Here is a spindly wild plant that needs a closer look to be appreciated. It is Chicory or Succory (Cichorium intybus). The Dutch nation seems to love to eat the leaf heads of a cultivated & blanched version of this plant, called Witloof. Wild Chicory is best known for its tasty bitter roots which can be roasted and ground to produce a useful though non medicinal, substitute (or addition to) coffee. The young leaves of Wild Chicory (scroll through link for photo) are very tasty, not dissimilar to Dandelion and favoured by some bitter-leaf connoisseurs, for their more delicate flavour. They are rich in bone strengthening Calcium and Magnesium and may be eaten raw in salads through most of the year, or gently cooked. The green leaves, grown in open light, are far more bitter than their blanched sisters. To blanch a plant such as this it must be grown in complete darkness for a season. It is also simple to make a vinegar from Chicory roots and leaves, please see Susun Weed but where I live, there is not enough of this plant to harvest any roots.
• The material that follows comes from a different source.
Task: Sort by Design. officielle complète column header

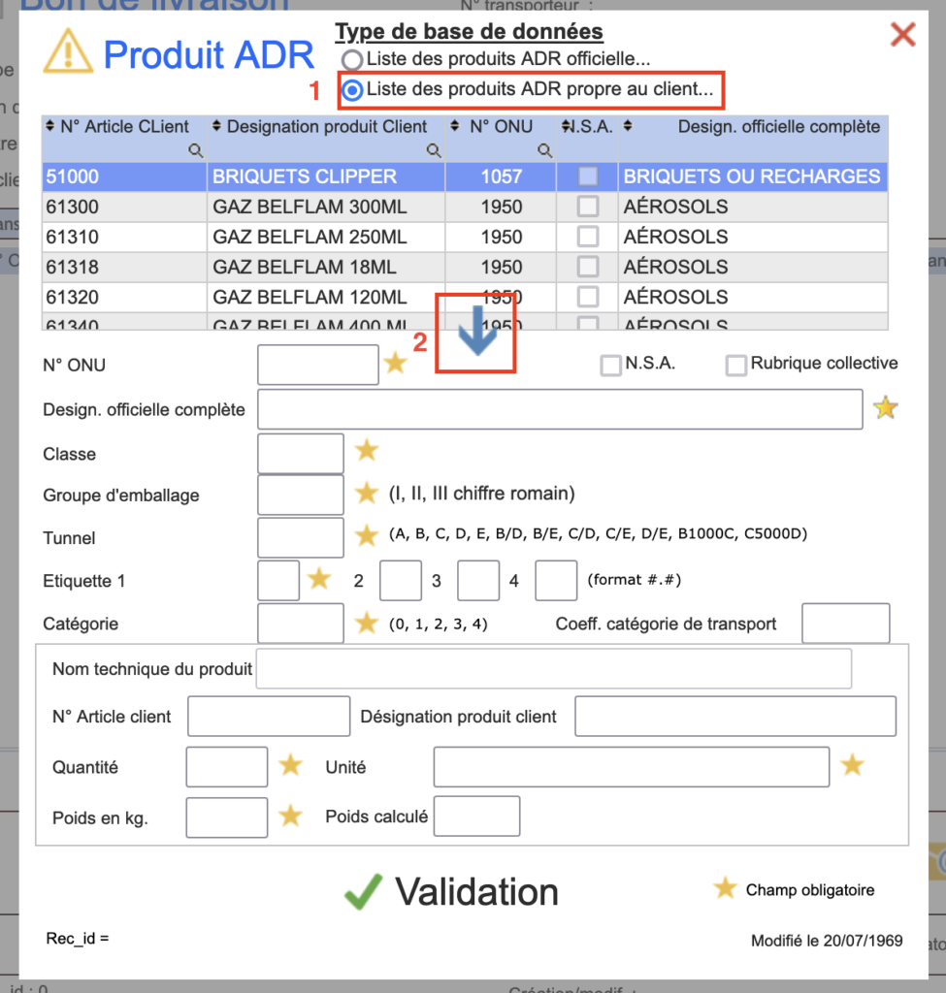Action: (x=629, y=127)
To harvest the root, the hardy perennial plant must die and that is not reasonable here but by pot-growing your own, on a balcony (or in your work locker as my friend Micheal used to do at De Hortus) you may be able to produce a tasty and unusual crop for personal use.
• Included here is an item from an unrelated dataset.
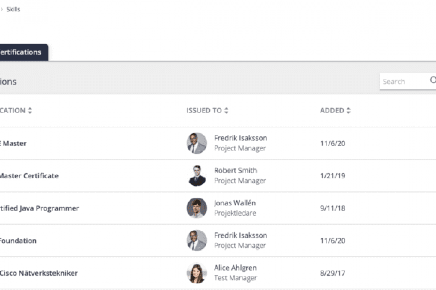Viewport: 436px width, 290px height.
Task: Sort by the Certification column arrows
Action: [x=30, y=111]
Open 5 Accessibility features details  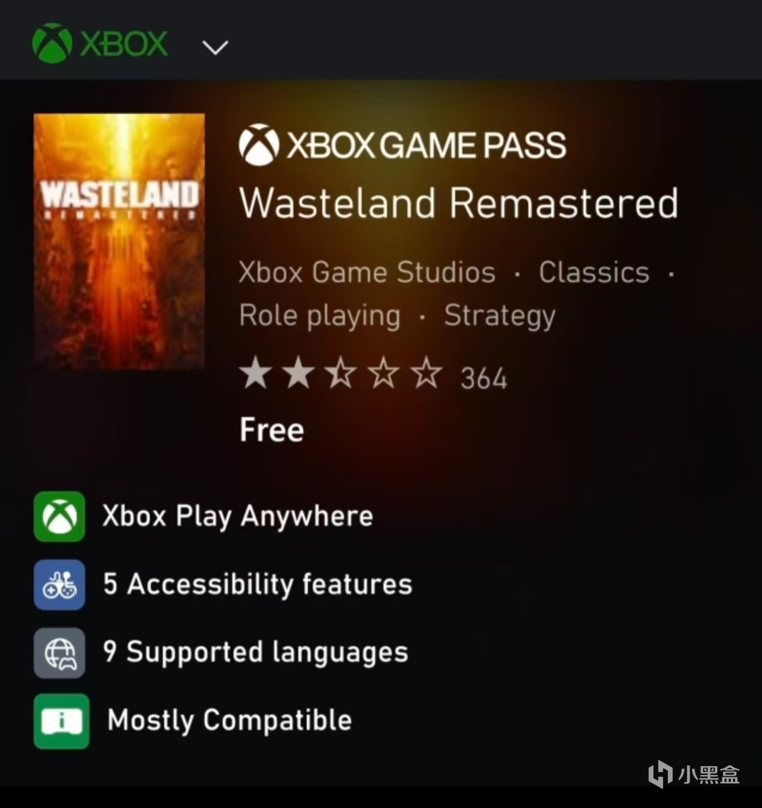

Apart from being something of a bitter delicacy, Chicory was historically prised as a non-irritatant laxative, suitable for children when prepared as a syrup or similar. It is also a diuretic and a tonic herb, rather like Dandelion. Being strongly bitter, it acts as a Liver strengthening tonic. The flowers were used historically to make an anti inflammatory eye wash. All parts of the plant are edible and generally seen as safe but historical texts point to over consumption causing unusual side effects such as congesting the blood supply of digestive organs and depleting the power of the retina. They also saw it as unsuitable for people with easily depleated energy. Some modern herbals also point out that Chicory root is an emmenagogue, so it is best avoided during pregnancy.
This Frankendael plant is preparing to flower at the moment and what beautiful blue flowers they will be! I hope to save some of it’s seeds, if the plant is left undisturbed long enough for them to ripen and sow then next spring.